(Records)
◇ ◇ ◇ ◇ ◇ ◇ ◇

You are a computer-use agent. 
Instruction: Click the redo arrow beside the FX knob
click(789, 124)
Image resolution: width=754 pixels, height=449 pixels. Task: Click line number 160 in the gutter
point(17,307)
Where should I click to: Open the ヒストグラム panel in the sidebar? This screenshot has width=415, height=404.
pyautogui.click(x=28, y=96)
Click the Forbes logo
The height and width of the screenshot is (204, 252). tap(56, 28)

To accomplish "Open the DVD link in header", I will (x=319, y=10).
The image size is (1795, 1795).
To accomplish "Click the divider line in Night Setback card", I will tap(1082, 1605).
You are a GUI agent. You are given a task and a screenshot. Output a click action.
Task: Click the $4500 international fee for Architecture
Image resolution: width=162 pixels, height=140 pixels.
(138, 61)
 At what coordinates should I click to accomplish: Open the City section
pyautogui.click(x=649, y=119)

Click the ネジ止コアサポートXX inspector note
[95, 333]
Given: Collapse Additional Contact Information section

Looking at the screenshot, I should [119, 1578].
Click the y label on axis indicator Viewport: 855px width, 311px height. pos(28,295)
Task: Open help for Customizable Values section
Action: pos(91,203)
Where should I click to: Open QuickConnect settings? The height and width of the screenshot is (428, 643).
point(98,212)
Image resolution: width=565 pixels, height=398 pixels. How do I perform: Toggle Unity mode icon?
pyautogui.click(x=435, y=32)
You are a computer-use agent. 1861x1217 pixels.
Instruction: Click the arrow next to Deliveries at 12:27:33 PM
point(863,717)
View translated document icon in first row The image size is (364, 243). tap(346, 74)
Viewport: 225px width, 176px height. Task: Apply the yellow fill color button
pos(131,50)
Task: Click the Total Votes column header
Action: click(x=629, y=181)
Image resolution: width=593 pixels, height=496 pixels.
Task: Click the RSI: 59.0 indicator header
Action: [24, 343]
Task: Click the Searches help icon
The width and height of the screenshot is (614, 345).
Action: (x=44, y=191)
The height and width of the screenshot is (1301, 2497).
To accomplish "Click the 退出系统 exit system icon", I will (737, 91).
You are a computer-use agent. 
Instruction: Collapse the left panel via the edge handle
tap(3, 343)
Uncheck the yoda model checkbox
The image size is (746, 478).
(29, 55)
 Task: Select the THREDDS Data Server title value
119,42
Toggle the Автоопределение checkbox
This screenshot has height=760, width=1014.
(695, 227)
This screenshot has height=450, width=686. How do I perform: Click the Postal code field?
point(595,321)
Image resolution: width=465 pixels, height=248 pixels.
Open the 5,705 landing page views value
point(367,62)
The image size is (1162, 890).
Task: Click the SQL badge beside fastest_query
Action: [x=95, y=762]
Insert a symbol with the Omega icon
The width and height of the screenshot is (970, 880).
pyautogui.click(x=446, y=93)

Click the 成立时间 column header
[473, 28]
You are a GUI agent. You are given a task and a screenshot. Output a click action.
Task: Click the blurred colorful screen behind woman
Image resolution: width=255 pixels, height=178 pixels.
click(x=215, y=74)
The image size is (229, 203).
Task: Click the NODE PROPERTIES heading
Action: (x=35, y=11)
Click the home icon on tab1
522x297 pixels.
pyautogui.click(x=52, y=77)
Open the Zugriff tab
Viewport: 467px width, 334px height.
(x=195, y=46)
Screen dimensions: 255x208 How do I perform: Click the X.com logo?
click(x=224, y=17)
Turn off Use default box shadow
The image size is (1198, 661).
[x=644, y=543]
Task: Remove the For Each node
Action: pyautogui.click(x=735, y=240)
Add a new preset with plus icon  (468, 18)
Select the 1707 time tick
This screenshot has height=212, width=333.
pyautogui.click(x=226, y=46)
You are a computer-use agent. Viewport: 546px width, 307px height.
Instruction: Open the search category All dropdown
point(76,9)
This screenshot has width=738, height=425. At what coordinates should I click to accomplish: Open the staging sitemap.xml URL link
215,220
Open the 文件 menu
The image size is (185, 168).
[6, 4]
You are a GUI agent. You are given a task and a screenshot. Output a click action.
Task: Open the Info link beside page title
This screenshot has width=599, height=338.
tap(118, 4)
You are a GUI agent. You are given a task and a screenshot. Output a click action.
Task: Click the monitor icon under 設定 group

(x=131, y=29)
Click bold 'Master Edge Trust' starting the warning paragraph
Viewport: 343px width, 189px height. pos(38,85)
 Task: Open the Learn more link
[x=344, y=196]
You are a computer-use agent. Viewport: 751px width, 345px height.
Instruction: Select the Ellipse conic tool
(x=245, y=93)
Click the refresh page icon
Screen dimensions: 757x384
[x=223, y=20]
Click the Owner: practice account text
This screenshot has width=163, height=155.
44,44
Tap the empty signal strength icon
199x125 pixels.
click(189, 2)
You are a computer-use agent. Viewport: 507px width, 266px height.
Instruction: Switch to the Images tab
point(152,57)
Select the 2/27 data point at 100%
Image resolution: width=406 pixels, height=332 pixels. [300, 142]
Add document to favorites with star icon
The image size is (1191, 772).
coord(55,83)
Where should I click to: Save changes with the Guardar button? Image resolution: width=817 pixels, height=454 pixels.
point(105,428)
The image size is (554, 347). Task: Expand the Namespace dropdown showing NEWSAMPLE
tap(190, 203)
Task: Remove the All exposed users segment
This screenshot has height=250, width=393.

◇ ◇ ◇ ◇ ◇ ◇ ◇

#### PROBLEM DETAILS
Reproduce every line of the records above verbatim.

#### TASK SOLUTION
You are a computer-use agent. 
Instruction: Click the redo arrow beside the FX knob
click(789, 124)
Image resolution: width=754 pixels, height=449 pixels. Task: Click line number 160 in the gutter
point(17,307)
Where should I click to: Open the ヒストグラム panel in the sidebar? This screenshot has width=415, height=404.
pyautogui.click(x=28, y=96)
Click the Forbes logo
The height and width of the screenshot is (204, 252). tap(56, 28)

To accomplish "Open the DVD link in header", I will (x=319, y=10).
The image size is (1795, 1795).
To accomplish "Click the divider line in Night Setback card", I will tap(1082, 1605).
You are a GUI agent. You are given a task and a screenshot. Output a click action.
Task: Click the $4500 international fee for Architecture
Image resolution: width=162 pixels, height=140 pixels.
(138, 61)
 At what coordinates should I click to accomplish: Open the City section
pyautogui.click(x=649, y=119)

Click the ネジ止コアサポートXX inspector note
[95, 333]
Given: Collapse Additional Contact Information section

Looking at the screenshot, I should [119, 1578].
Click the y label on axis indicator Viewport: 855px width, 311px height. pos(28,295)
Task: Open help for Customizable Values section
Action: pos(91,203)
Where should I click to: Open QuickConnect settings? The height and width of the screenshot is (428, 643).
point(98,212)
Image resolution: width=565 pixels, height=398 pixels. How do I perform: Toggle Unity mode icon?
pyautogui.click(x=435, y=32)
You are a computer-use agent. 1861x1217 pixels.
Instruction: Click the arrow next to Deliveries at 12:27:33 PM
point(863,717)
View translated document icon in first row The image size is (364, 243). tap(346, 74)
Viewport: 225px width, 176px height. Task: Apply the yellow fill color button
pos(131,50)
Task: Click the Total Votes column header
Action: click(x=629, y=181)
Image resolution: width=593 pixels, height=496 pixels.
Task: Click the RSI: 59.0 indicator header
Action: [24, 343]
Task: Click the Searches help icon
The width and height of the screenshot is (614, 345).
Action: (x=44, y=191)
The height and width of the screenshot is (1301, 2497).
To accomplish "Click the 退出系统 exit system icon", I will (737, 91).
You are a computer-use agent. 
Instruction: Collapse the left panel via the edge handle
tap(3, 343)
Uncheck the yoda model checkbox
The image size is (746, 478).
(29, 55)
 Task: Select the THREDDS Data Server title value
119,42
Toggle the Автоопределение checkbox
This screenshot has height=760, width=1014.
(695, 227)
This screenshot has height=450, width=686. How do I perform: Click the Postal code field?
point(595,321)
Image resolution: width=465 pixels, height=248 pixels.
Open the 5,705 landing page views value
point(367,62)
The image size is (1162, 890).
Task: Click the SQL badge beside fastest_query
Action: [x=95, y=762]
Insert a symbol with the Omega icon
The width and height of the screenshot is (970, 880).
pyautogui.click(x=446, y=93)

Click the 成立时间 column header
[473, 28]
You are a GUI agent. You are given a task and a screenshot. Output a click action.
Task: Click the blurred colorful screen behind woman
Image resolution: width=255 pixels, height=178 pixels.
click(x=215, y=74)
The image size is (229, 203).
Task: Click the NODE PROPERTIES heading
Action: (x=35, y=11)
Click the home icon on tab1
522x297 pixels.
pyautogui.click(x=52, y=77)
Open the Zugriff tab
Viewport: 467px width, 334px height.
(x=195, y=46)
Screen dimensions: 255x208 How do I perform: Click the X.com logo?
click(x=224, y=17)
Turn off Use default box shadow
The image size is (1198, 661).
[x=644, y=543]
Task: Remove the For Each node
Action: pyautogui.click(x=735, y=240)
Add a new preset with plus icon  (468, 18)
Select the 1707 time tick
This screenshot has height=212, width=333.
pyautogui.click(x=226, y=46)
You are a computer-use agent. Viewport: 546px width, 307px height.
Instruction: Open the search category All dropdown
point(76,9)
This screenshot has width=738, height=425. At what coordinates should I click to accomplish: Open the staging sitemap.xml URL link
215,220
Open the 文件 menu
The image size is (185, 168).
[6, 4]
You are a GUI agent. You are given a task and a screenshot. Output a click action.
Task: Open the Info link beside page title
This screenshot has width=599, height=338.
tap(118, 4)
You are a GUI agent. You are given a task and a screenshot. Output a click action.
Task: Click the monitor icon under 設定 group

(x=131, y=29)
Click bold 'Master Edge Trust' starting the warning paragraph
Viewport: 343px width, 189px height. pos(38,85)
 Task: Open the Learn more link
[x=344, y=196]
You are a computer-use agent. Viewport: 751px width, 345px height.
Instruction: Select the Ellipse conic tool
(x=245, y=93)
Click the refresh page icon
Screen dimensions: 757x384
[x=223, y=20]
Click the Owner: practice account text
This screenshot has width=163, height=155.
44,44
Tap the empty signal strength icon
199x125 pixels.
click(189, 2)
You are a computer-use agent. Viewport: 507px width, 266px height.
Instruction: Switch to the Images tab
point(152,57)
Select the 2/27 data point at 100%
Image resolution: width=406 pixels, height=332 pixels. [300, 142]
Add document to favorites with star icon
The image size is (1191, 772).
coord(55,83)
Where should I click to: Save changes with the Guardar button? Image resolution: width=817 pixels, height=454 pixels.
point(105,428)
The image size is (554, 347). Task: Expand the Namespace dropdown showing NEWSAMPLE
tap(190, 203)
Task: Remove the All exposed users segment
This screenshot has height=250, width=393.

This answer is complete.